─── Input records ───

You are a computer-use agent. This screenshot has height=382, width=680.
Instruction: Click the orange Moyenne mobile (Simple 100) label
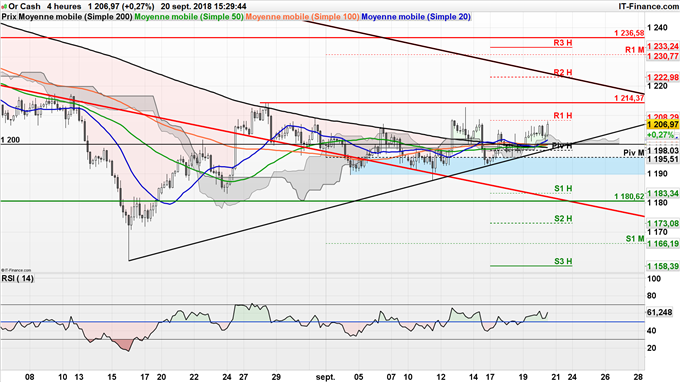tap(302, 17)
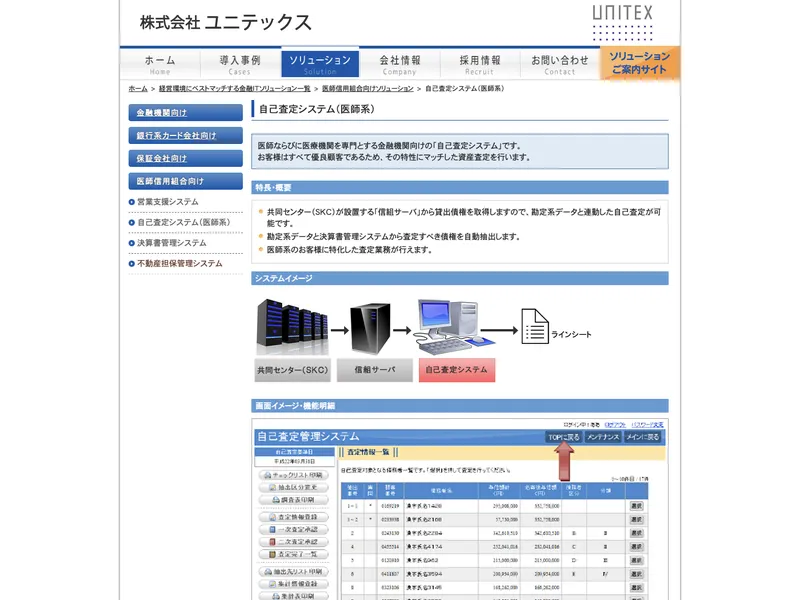
Task: Click the black 信組サーバ server image
Action: coord(374,330)
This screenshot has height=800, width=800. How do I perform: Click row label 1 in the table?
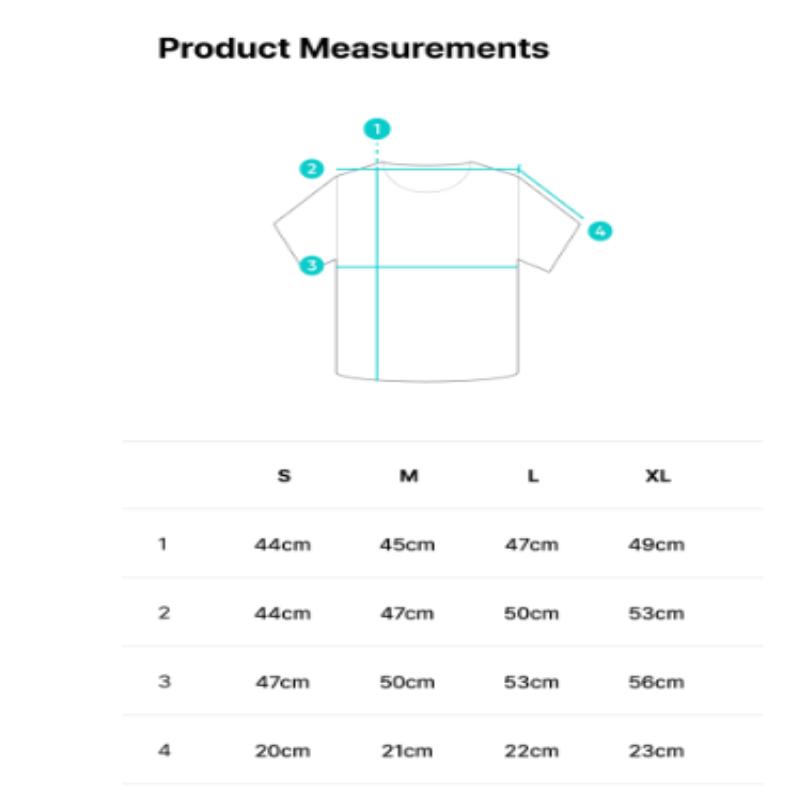coord(162,545)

───

● **Instructions to follow**
Write out exactly the lines that run from the one containing "Instruction: Click the" to the last line of the entries above, both ends kept, pictures left out.

● **Response area**
Instruction: Click the orange Moyenne mobile (Simple 100) label
tap(302, 17)
Task: Click the black 信組サーバ server image
Action: coord(374,330)
This screenshot has height=800, width=800. How do I perform: Click row label 1 in the table?
coord(162,545)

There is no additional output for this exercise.